WHAT TO PRODUCE:
For the material below, the sole required output is the number of lines that include "height".
*** Block opens ***
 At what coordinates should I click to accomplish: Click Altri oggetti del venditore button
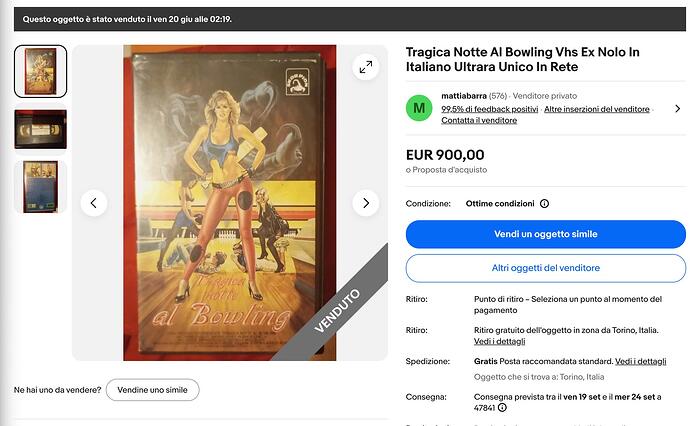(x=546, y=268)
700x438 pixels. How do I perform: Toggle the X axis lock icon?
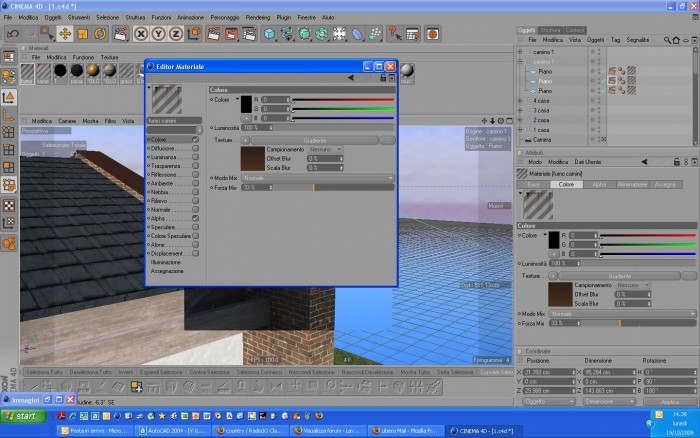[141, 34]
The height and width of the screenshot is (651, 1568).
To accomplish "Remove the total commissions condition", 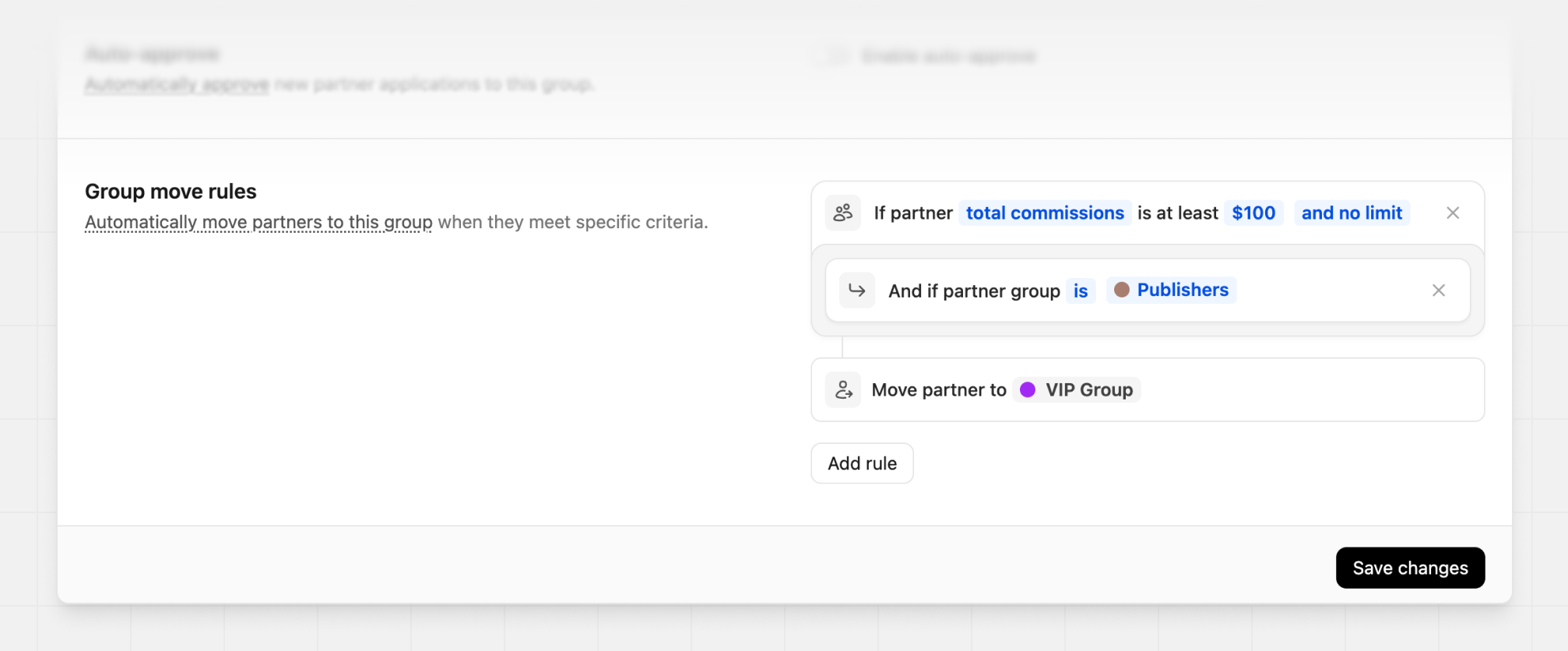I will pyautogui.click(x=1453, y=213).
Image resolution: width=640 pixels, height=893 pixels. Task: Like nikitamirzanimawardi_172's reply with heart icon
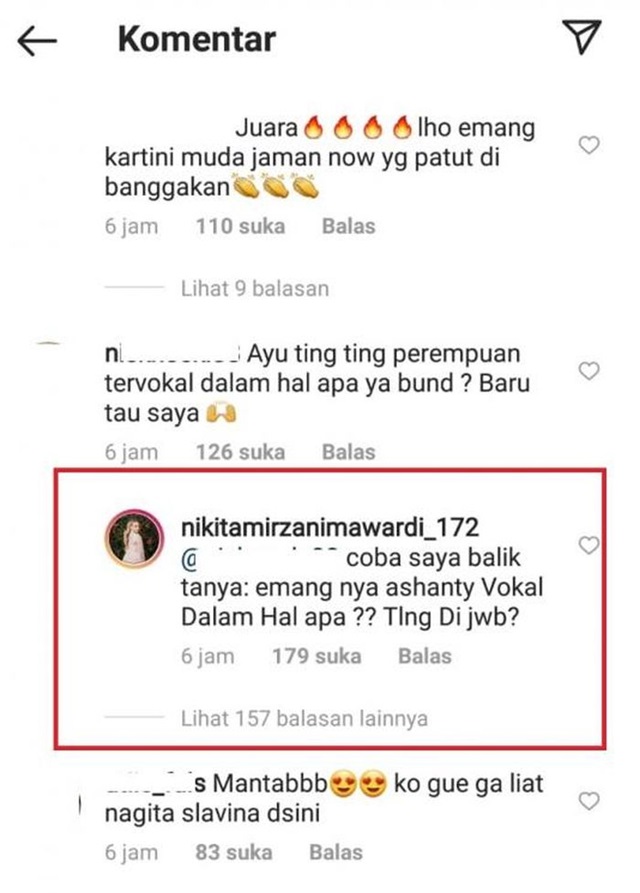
*** Block closes ***
RESPONSE FOR THIS EXERCISE:
2